Swoop ADU is an accessory dwelling unit attached to a 1980s split-level suburban home in South Orange, New Jersey. Sarah, the owner of the house that currently sits on the property lives there with her daughter and her family. Swoop ADU is for her new place to start a new chapter of her life, in close proximity to her family.


The Location
The project sits within a quintessential North American suburban condition: a cul-de-sac of near-identical houses, constructed simultaneously by a single developer and based on what is commonly reffered to as same split-level single-family typology.


It is within this context of uniformity, Swoop ADU reveals itself to the residents of the cul-de-sac via a brief peek-a-boo moment. Along the street, the gable roof defines a consistent upper boundary for every house. Swoop ADU engages this ubiquity by inversion: instead of adding another gabled mass, it subtracts one. The absence of the gable forms a carved-out negative space that establishes the entry.
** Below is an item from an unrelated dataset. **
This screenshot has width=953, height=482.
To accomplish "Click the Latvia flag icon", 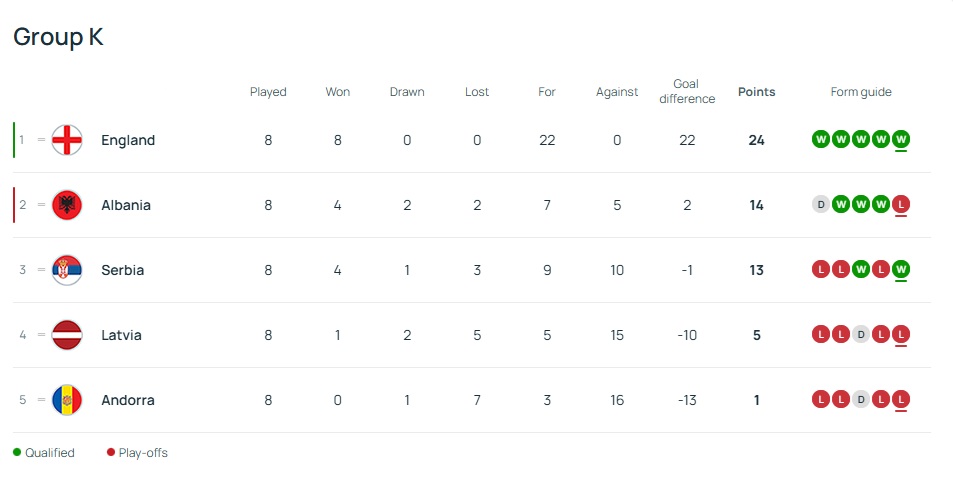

If the gable roof is the most defining element of this suburban landscape, the seam between the upper and lower materials is a close second. Swoop ADU reinterprets this interface not as a static divider, but as a dynamic architectural line. As the facade transitions toward the backyard, the seam animates, responding to program and openings before settling back into its horizontal condition as it reconnects with the existing house.
As Sarah’s move into Swoop ADU marks a moment of transition, the architecture mirrors this passage through continuity and change. Swoop ADU gathers the language of its past and reworks it into an architecture that feels at once inherited and distinctly its own.